Wenn der Lehrling dem Meister (ein bisschen) den Meister zeigt

von Manuel C. Widmer 21. September 2013

GFL-Stadtrat Manuel C. Widmer über die Medienkonferenz des Berner Gemeinderates zum überarbeiteten Nachtlebenkonzept.

Die Position eines Polit-Chef-Magiers muss verdient sein, hart verdient. Deshalb reagieren Chef-Magier immer etwas arrogant, zerknirscht oder chefmässig, wenn der Lehrling beginnt, das Gelernte frei anzuwenden. Noch ärgerlicher ist es, wenn der Zauberlehrling dem Merlin den Meister zeigt.

Offensichtlich haben die jugendlichen Zauberlehrlinge den Stab gekonnt geschwungen. Noch vor 2 Jahren knurrten Merlin Tschäppät und Dumbledore Nause unverständliche (Ver-)Flüche in den (nicht vorhandenen) Bart, als ein Haufen Zauberschüler ein Konzept für ein lebendiges Nachtleben forderten. Dies nach dem an der Winkelgasse zu viele Zauber-Clubs und Besen-Bars geschlossen wurden.

20’000 tanzen auf dem Blocksberg

Die Zauberlehrlinge steckten ihre Köpfe tief ins Zauberbuch und versuchten diverse Sprüche und Bewegungen aus. Und siehe da: Es formiert sich eine Gruppe Zauberlehrlinge, gleichzeitig spannen die Betreiber aus der Winkelgasse zusammen und an einem warmen Frühsommerabend treffen sich 20’000 auf dem Blocksberg und tanzen. Tanzen für ein attraktives, selbstbestimmtes, jugendfreundliches, zeitgemässes und hauptstadtwürdiges Nachtleben – nicht nur in Klubs, auch ausserhalb von Hogwarts und Camelot soll getanzt werden dürfen.

Und nicht nur das: Entgegen der althergebrachten Zauberart forderten die Zauberlehrlinge so Ungewöhnliches wie Runde Tische, bevor die Zauberer ihre Sprüche niederschreiben durften (was später von Rittern auf Camelot übernommen wurde). Zudem bedienten sie sich der Herolde, um ihre Nachricht ins Land zu tragen und waren auch sonst hartnäckig. Einen ersten Entwurf hielten sie für faulen Zauber und verbannten ihn mit einem Zauber zurück in die Sicherheits-Büchse der Pandora.

Zauberbuch für mehr Freiräume

Nun liegt das Werk vor – und die Zauberer haben von den Lehrlingen gelernt: Das Werk enthält 18 Zaubersprüche. Zaubersprüche für Dumbledores Magie-Ministerium, Zaubersprüche für die Bewohner der Winkelgasse oder Camelots, Zaubersprüche für Kultur- und Nachtlebenanbietende, magische Sprüche für die Jungzauberer, um sich Freiräume zaubern zu können.
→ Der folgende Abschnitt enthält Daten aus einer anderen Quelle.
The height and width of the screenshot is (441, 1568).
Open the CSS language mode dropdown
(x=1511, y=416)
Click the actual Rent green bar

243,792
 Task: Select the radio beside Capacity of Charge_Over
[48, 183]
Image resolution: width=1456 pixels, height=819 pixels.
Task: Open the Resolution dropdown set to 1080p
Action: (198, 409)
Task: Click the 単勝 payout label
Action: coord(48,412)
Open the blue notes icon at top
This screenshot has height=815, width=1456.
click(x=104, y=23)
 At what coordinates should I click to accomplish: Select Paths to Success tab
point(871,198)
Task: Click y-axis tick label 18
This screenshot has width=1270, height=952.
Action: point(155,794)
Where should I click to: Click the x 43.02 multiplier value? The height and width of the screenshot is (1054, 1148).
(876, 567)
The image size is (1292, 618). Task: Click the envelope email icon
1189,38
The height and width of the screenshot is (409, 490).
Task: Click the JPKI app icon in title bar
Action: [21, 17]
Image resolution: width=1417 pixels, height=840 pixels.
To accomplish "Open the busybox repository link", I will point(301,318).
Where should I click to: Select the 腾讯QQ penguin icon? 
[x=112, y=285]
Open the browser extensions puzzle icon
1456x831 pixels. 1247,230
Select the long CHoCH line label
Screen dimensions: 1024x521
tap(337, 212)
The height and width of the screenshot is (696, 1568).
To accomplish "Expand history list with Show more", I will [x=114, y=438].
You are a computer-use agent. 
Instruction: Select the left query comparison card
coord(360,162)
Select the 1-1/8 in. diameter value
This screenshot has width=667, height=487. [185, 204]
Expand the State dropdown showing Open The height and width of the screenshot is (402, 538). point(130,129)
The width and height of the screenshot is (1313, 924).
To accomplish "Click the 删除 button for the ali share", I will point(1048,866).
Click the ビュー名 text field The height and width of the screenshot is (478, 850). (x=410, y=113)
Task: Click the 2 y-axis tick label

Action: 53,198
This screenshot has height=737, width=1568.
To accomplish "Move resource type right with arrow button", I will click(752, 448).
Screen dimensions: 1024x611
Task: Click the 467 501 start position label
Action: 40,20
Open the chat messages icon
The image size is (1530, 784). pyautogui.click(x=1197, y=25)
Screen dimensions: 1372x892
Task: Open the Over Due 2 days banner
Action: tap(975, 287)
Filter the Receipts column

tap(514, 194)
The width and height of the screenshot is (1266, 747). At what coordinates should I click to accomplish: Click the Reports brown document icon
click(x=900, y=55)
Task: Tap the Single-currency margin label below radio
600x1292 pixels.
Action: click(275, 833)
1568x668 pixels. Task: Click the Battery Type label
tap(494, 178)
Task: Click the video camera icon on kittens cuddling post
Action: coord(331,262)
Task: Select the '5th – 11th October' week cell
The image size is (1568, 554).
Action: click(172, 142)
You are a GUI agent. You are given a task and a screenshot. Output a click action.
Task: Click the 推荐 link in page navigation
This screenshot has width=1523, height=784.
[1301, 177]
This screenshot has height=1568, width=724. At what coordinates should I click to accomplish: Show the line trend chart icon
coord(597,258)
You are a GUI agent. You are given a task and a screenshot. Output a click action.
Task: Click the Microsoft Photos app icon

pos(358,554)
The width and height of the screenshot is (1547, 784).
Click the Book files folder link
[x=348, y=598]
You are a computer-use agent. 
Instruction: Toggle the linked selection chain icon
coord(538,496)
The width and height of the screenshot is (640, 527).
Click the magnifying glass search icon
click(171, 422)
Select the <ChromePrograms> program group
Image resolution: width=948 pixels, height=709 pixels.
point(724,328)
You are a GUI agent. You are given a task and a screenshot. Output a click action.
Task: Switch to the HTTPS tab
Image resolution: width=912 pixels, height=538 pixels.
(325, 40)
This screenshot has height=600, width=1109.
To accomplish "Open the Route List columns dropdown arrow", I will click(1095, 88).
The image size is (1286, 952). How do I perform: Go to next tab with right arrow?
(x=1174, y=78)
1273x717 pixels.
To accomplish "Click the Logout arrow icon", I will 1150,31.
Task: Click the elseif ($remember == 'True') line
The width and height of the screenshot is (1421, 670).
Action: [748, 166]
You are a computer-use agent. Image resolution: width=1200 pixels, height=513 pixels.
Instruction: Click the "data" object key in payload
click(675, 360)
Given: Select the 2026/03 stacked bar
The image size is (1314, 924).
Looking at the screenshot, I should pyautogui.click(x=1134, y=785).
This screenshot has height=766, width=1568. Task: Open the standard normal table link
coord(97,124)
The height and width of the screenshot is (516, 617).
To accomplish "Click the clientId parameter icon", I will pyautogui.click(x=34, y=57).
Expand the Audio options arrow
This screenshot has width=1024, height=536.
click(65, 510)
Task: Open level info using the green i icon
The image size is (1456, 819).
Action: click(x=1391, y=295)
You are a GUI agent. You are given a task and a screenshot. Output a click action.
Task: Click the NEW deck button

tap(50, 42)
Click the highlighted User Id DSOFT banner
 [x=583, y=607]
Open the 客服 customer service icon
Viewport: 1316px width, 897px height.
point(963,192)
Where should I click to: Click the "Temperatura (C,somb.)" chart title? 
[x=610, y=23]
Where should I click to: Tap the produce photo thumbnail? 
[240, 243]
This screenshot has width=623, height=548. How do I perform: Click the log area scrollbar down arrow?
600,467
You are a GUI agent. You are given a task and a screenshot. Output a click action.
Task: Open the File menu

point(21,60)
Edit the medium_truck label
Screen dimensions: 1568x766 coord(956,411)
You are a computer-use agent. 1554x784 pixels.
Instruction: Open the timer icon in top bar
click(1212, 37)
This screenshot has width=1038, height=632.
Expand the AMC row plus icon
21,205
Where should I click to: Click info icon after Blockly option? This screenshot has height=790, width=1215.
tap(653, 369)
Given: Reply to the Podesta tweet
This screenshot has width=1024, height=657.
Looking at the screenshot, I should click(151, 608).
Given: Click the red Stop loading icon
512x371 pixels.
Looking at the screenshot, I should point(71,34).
Und siehe da: Nach dem alle Beteiligten mitreden durften, nach dem alle Beteiligten ernst genommen wurden, nach dem ein paar tausend Potters etwas Druck gemacht hatten, wurde aus dem «crambe» (lat. Chabis) ein mehr als ansehnliches Werk mit einer noch ansehnlicheren Präambel. Schön, dass die Meister von den Zauberschülern gelernt haben! Schade, dass Merlin es nicht lassen konnte, die Vernissage des Buches für einen weiteren Seitenhieb gegen die freie Zauberschule «Gaskessel» zu strapazieren.

Jetzt aber soll und kann mit dem neuen Buch gezaubert werden. Jetzt müssen vor allem die Lehrlinge beweisen, dass sie mit dem neuen Zauber umgehen können, dass sie verantwortungsvoll zu zaubern wissen. Und die Meister müssen zeigen, dass der neue Zauber nicht nur aus Tricks besteht.

Und: Nicht immer muss der Meister den Lehrling bzw. den Besen mit den Worten «In die Ecke, Besen! Besen! Seid’s gewesen» in die Schranken weisen. Manchmal kann man ihn nach getaner Arbeit auch einfach in die Ecke (der Nägeligasse 2) stellen.